Required action
Please write out the passage below on being a communication "Tool" exactly, from "The Urban Dictionary" up to and including "communication self-delusion disease.".

Source passage
BEGIN

I see it and hear it everywhere, all of the time.
Chronic, crappy communication happening between people offline and online via voice mail, email, text, tweet, nonverbal, and face-to-face interactions everyday, in every way. This is Tool Time…
Most aren’t even aware that they are falling short and failing in these areas. These are the “Tools.” These are men and women of all ages, incomes, colors, and creeds. In their world, Tool Time is all the time. The problem is that these aren’t the types of tools that fix things. You can’t fix what you don’t know is broke.
The Urban Dictionary lists several sublime definitions of the word “tool” though none of these deft distinctions accurately fit my application here. So, here’s my definition within the context of this piece:
Tool (noun) – 1) A blow-hard who claims they’re a great communicator, but often demonstrates the exact opposite in their actions. 2) A numb-nut who devalues the necessity of sharpening their communication skills ongoing because they claim to “already know all of this stuff.” 3) Someone suffering from chronic communication self-delusion disease.
To start, here are the 3 R’s to avoid being a Tool most of the time:
- RESPOND when someone compliments or congratulates you. If someone takes the time to extend a nice gesture your way, the least you can do is say “thank you”. Ignoring this speaks negative volumes about your Toolness. It says you don’t care (even if you do). Failure to acknowledge a shout-out turns into an insult that gets boomeranged back to the sender. How friggin’ hard is it to take 10 seconds to show that you are not a complete, obliviously insensitive Tool?
- Be RESPONSIVE to timelines you give or receive. If you say, “I’ll get back to you tomorrow,” then Get Back To Them Tomorrow! Follow-through for fuck’s sake… Failure to do so is telling others they are not that important to you, and/or you don’t care if others view you as a large Tool. If you truly do not care about either of the above, then you truly are one of the larger Tools in the box, and should click-off now.
- Relinquish need to be RIGHT all of the time. Tools think they’re always right. They’re not, you’re not, and neither am I. Be open to the possibility that you either a) don’t have all of the information necessary, or b) you may have some inaccurate information at times. Humility and Toolness are inversely proportional. When the ego is in check, the Tool-In-You has likely checked out.

END

Data

BEGIN

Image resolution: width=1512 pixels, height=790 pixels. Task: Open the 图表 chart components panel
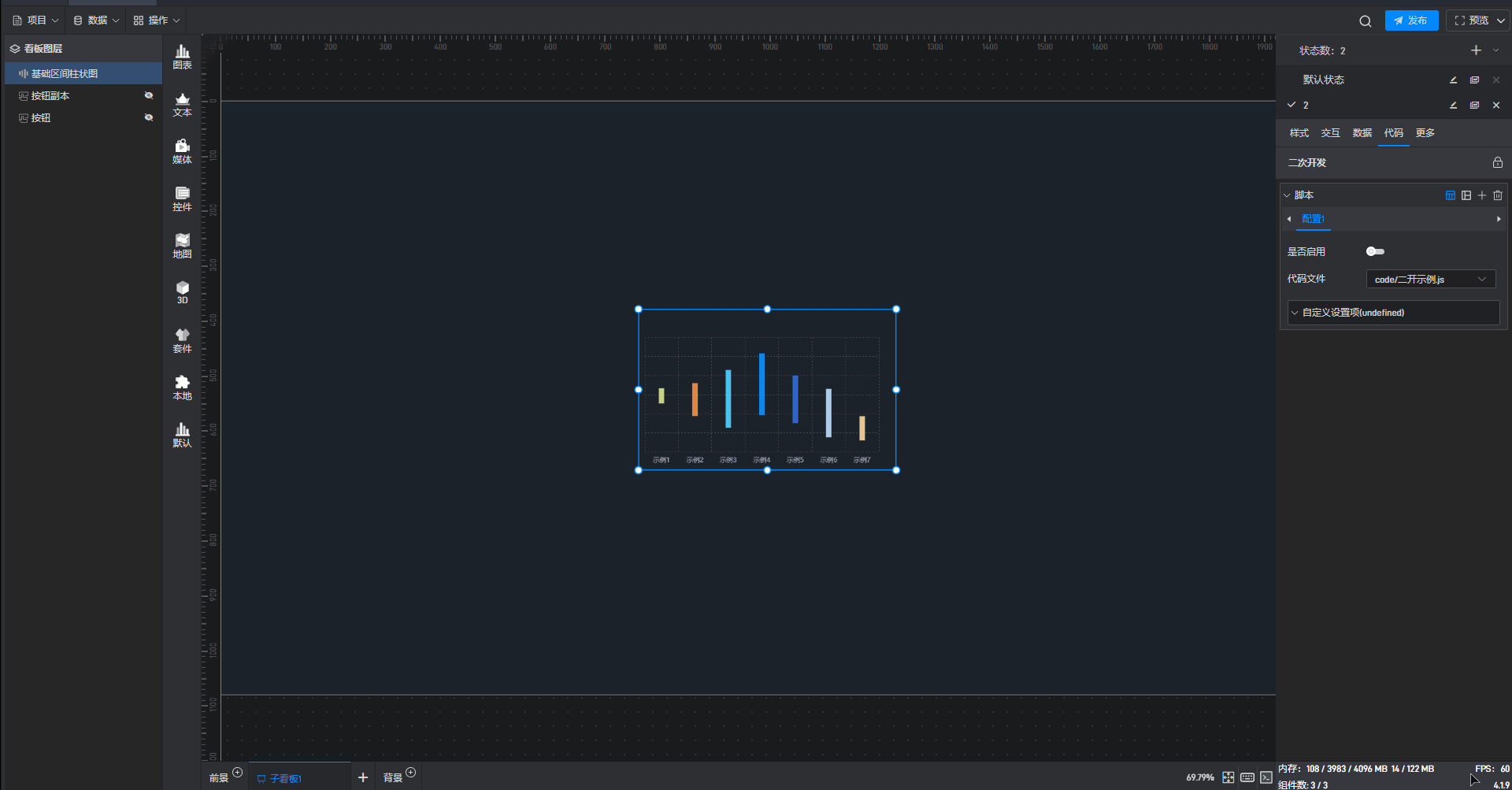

END

Answer box
The Urban Dictionary lists several sublime definitions of the word “tool” though none of these deft distinctions accurately fit my application here. So, here’s my definition within the context of this piece:
Tool (noun) – 1) A blow-hard who claims they’re a great communicator, but often demonstrates the exact opposite in their actions. 2) A numb-nut who devalues the necessity of sharpening their communication skills ongoing because they claim to “already know all of this stuff.” 3) Someone suffering from chronic communication self-delusion disease.